Decide whether each statement below agrees with the text on Humboldt's wooly monkey. Answer yes or no for each, and quote the words of the text that settle it.
1. Lagothrix engages in non-suspensory locomotion more often than other members of its subfamily.
2. The functional morphology of the ateline forelimb musculature is well documented.
3. The forelimb skeleton of Lagothrix is typically more derived than that of Ateles and Brachyteles.
Text for analysis Block Start
1Department of Anthropology, Eastern Kentucky University, 2College of Health Sciences, University of Kentucky, 3Department of Anatomy and Neurobiology, University of Kentucky College of Medicine, 4Department of Anatomy and Cell Biology, Indiana University School of Medicine, 5Department of Rehabilitation Sciences, University of Kentucky College of Medicine
Saturday All day, Clinch Concourse
Humboldt’s wooly monkey (Lagothrix lagotricha) is a ‘tail-assisted’ brachiator similar to other members of the subfamily Atelinae, however that taxon more frequently engages in non-suspensory forms of locomotion (i.e. quadrupedal climbing). As a group the atelines share a suite of derived forelimb skeletal characters that are specialized for brachiation and that are convergent with ‘true’ brachiators (Hylobates, Symphalangus). The forelimb skeletal anatomy of lagothrix is similar to more suspensory atelines (Ateles, Brachyteles) and ‘true’ brachiators, but is typically less derived and many skeletal characters are intermediate between those forms and non-suspensory anthropoids. Although the functional morphology of the ateline skeletal forelimb is well documented, relatively little is known about the comparative and functional morphology of the forelimb musculature. Specifically, can locomotor differences between Lagothrix and more suspensory atelines and hylobatids be explained, in part, as a result of differences in muscle-tendon architecture?
Text for analysis Block End
Information Block Start
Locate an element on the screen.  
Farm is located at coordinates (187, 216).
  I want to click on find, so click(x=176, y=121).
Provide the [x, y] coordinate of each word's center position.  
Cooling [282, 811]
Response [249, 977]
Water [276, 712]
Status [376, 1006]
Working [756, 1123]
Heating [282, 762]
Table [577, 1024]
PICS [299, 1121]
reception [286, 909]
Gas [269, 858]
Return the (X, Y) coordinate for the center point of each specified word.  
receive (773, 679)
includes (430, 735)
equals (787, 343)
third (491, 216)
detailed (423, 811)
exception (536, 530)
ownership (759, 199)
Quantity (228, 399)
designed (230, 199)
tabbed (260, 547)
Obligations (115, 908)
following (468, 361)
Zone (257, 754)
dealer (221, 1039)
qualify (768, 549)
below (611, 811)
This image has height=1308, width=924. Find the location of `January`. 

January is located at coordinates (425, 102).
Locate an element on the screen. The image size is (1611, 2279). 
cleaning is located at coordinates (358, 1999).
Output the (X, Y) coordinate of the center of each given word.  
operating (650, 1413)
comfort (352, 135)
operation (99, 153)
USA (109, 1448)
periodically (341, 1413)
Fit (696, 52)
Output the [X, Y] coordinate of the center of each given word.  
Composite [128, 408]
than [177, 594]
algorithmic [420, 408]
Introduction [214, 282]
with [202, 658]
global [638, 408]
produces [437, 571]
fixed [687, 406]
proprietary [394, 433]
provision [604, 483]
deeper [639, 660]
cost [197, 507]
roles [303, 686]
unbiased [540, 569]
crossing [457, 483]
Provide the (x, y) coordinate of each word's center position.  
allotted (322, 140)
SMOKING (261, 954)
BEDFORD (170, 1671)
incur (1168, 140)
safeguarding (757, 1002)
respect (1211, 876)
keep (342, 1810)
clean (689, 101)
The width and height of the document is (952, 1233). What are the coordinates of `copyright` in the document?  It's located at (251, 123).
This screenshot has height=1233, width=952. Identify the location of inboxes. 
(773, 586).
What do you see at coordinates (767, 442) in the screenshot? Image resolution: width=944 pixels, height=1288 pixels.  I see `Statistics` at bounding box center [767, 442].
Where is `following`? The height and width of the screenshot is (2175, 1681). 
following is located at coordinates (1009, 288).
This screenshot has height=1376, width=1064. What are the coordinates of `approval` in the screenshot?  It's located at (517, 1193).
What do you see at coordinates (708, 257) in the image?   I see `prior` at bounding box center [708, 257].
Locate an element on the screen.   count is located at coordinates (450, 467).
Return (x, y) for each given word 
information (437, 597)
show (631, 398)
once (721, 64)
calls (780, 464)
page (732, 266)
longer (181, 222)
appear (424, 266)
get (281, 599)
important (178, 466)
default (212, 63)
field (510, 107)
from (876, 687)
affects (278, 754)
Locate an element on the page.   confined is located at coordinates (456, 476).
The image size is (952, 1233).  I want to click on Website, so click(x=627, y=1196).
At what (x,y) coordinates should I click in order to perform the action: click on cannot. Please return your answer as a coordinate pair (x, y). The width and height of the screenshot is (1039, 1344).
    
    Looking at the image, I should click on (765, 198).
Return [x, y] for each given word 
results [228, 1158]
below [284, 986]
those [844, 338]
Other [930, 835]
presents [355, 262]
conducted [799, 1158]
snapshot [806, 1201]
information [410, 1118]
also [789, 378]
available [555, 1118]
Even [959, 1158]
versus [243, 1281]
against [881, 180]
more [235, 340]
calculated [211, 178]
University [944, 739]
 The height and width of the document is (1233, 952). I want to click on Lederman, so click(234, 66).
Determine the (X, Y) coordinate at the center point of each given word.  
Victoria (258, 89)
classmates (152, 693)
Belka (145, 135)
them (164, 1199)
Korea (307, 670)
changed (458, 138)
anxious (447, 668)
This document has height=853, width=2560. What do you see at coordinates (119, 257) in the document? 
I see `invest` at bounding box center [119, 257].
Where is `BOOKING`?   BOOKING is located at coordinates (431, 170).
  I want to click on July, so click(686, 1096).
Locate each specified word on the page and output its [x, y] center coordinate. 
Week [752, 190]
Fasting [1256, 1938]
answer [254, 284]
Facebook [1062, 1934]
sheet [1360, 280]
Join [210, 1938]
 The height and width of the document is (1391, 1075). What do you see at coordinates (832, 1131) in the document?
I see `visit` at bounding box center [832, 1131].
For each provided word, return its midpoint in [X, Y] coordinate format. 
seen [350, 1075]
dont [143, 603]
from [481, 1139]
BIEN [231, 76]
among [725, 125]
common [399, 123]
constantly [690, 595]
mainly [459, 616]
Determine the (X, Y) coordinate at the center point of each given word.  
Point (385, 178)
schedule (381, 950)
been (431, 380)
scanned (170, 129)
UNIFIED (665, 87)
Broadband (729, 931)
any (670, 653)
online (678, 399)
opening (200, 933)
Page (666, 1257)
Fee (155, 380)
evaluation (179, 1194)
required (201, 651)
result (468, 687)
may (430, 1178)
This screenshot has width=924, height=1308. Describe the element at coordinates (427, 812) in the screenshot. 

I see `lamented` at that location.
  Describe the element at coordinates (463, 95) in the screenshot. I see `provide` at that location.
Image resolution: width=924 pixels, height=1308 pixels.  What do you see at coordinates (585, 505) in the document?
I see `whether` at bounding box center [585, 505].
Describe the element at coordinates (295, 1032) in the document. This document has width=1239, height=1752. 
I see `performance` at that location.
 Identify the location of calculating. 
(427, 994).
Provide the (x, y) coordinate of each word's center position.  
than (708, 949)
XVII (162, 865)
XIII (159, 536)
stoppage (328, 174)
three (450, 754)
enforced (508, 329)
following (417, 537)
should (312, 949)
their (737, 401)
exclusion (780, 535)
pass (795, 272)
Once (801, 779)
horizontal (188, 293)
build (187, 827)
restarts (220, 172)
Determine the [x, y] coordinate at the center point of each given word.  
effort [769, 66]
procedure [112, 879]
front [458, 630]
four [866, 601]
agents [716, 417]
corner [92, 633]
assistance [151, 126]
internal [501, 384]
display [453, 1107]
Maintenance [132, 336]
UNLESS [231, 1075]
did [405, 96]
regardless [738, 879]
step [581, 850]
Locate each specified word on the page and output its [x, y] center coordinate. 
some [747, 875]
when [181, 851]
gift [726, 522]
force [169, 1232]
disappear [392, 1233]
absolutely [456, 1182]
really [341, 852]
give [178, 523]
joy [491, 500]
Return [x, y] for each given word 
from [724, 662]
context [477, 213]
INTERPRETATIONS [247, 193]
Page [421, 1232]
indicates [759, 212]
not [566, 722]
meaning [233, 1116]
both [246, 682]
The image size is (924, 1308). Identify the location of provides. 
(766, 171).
Information Block End
(Answer section):
1. Yes: "however that taxon more frequently engages in non-suspensory forms of locomotion (i.e. quadrupedal climbing)"
2. No: "relatively little is known about the comparative and functional morphology of the forelimb musculature"
3. No: "but is typically less derived"